NBA 2K doesn't have a stats API. No endpoints, no webhooks, no export button. If you want to track your MyCareer averages, your rec center stats, or your Pro-Am box scores, you do it the old-fashioned way: screenshot the screen and type the numbers into a spreadsheet. In 2026. For a game that sells 10 million copies a year.
I built the OCR pipeline that fixes this. Upload a screenshot, get structured JSON back in under 2 seconds. Here's exactly how it works and what made it hard.
The Pipeline
The architecture is five stages, each one feeding the next:
- Screenshot upload. The user drops an image through the 2K-Hub web interface. Next.js API route accepts it, validates the file type and size, and stores the raw image in temporary storage.
- Image preprocessing. Before sending anything to the vision model, I normalize the image. Resize to a consistent resolution, adjust contrast to handle HDR screenshots, and crop to the stat-relevant regions of the screen. This step alone improved extraction accuracy by about 30%.
- Claude Vision extraction. The preprocessed image goes to Claude's vision API with a structured prompt that tells it exactly what stat fields to look for — points, rebounds, assists, steals, blocks, turnovers, field goal percentage, and 15+ other fields depending on the game mode. The response comes back as raw text with the extracted values.
- Validation layer. This is where most of the engineering lives. The raw extraction gets run through a validation pipeline: type checking (points should be an integer, FG% should be a decimal), range checking (nobody scores 900 points in a game), cross-field validation (FGM can't be higher than FGA), and format normalization (converting "12-23" shooting splits into separate made/attempted fields).
- Database storage. Validated stats get written to PostgreSQL through Prisma. Each stat line is tied to a user, a game mode, a date, and the original screenshot URL for audit purposes.
What Made It Hard
If you've never tried OCR on video game screenshots, you might think this is a solved problem. It is not.

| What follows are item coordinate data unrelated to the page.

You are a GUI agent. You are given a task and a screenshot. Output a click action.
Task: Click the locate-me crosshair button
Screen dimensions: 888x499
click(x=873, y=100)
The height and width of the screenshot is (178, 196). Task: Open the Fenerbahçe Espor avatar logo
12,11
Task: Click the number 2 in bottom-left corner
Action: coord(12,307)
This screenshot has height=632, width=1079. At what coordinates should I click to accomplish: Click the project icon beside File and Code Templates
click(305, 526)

Resolution chaos. Players screenshot on PS5 at 4K, Xbox Series S at 1080p, PC at ultrawide 3440x1440, and Nintendo Switch at 720p. The stat overlay renders at different sizes, different positions, and different font scales on every platform. A pipeline that works perfectly on PS5 screenshots will miss half the fields on a Switch capture.
HDR and color issues. HDR screenshots have blown-out highlights that make white text on light backgrounds nearly invisible. Some players use colorblind modes that change the entire UI palette. Others have brightness cranked to max or min. The preprocessing step has to handle all of these without being told which variant it's looking at.
Overlapping UI elements. 2K loves to layer UI on top of UI. Achievement popups cover stat columns. Squad invites overlay the box score. The timeout indicator sits right on top of the assist count in certain game modes. The pipeline has to either work around these occlusions or flag the extraction as low-confidence so the user can verify.
Inconsistent formatting. Different game modes show stats differently. MyCareer shows per-game averages with one decimal. Rec center shows totals as integers. Pro-Am shows both but in different column orders. The extraction prompt has to adapt to whichever format it detects, and the validation layer has to know which rules apply to which format.
1,093 Tests
I don't ship OCR without heavy testing. The test suite covers:
- Unit tests for every validation rule (range checks, type coercion, cross-field logic)
- Integration tests with real screenshots from every platform and game mode
- Edge case tests for corrupted images, partial screenshots, and non-2K images
- Regression tests for every extraction bug that's ever been reported and fixed
- Performance tests ensuring the full pipeline completes in under 2 seconds
1,093 tests across all of those categories. Every PR runs the full suite. If extraction accuracy drops on any screenshot in the test corpus, the build fails.
The Stack
For anyone who wants the technical details:
- Frontend: Next.js with drag-and-drop upload, real-time extraction status, and inline stat editing for corrections
- Vision: Claude Vision API with game-mode-specific prompt templates
- Database: PostgreSQL via Prisma with full stat history, audit trails, and per-user analytics
- Preprocessing: Sharp for image manipulation, custom contrast normalization, region-of-interest cropping
The Result
Upload a screenshot, get your stats in structured JSON in under 2 seconds. No typing, no spreadsheets, no manual tracking. The accuracy rate across all supported platforms and game modes sits above 95%, and the validation layer catches most of the remaining 5% before it ever hits the database.
This is the kind of problem I love solving — a real gap where no official solution exists, a technical challenge that's harder than it looks on the surface, and a result that saves users real time every single session. The full platform is live at 2khub.io.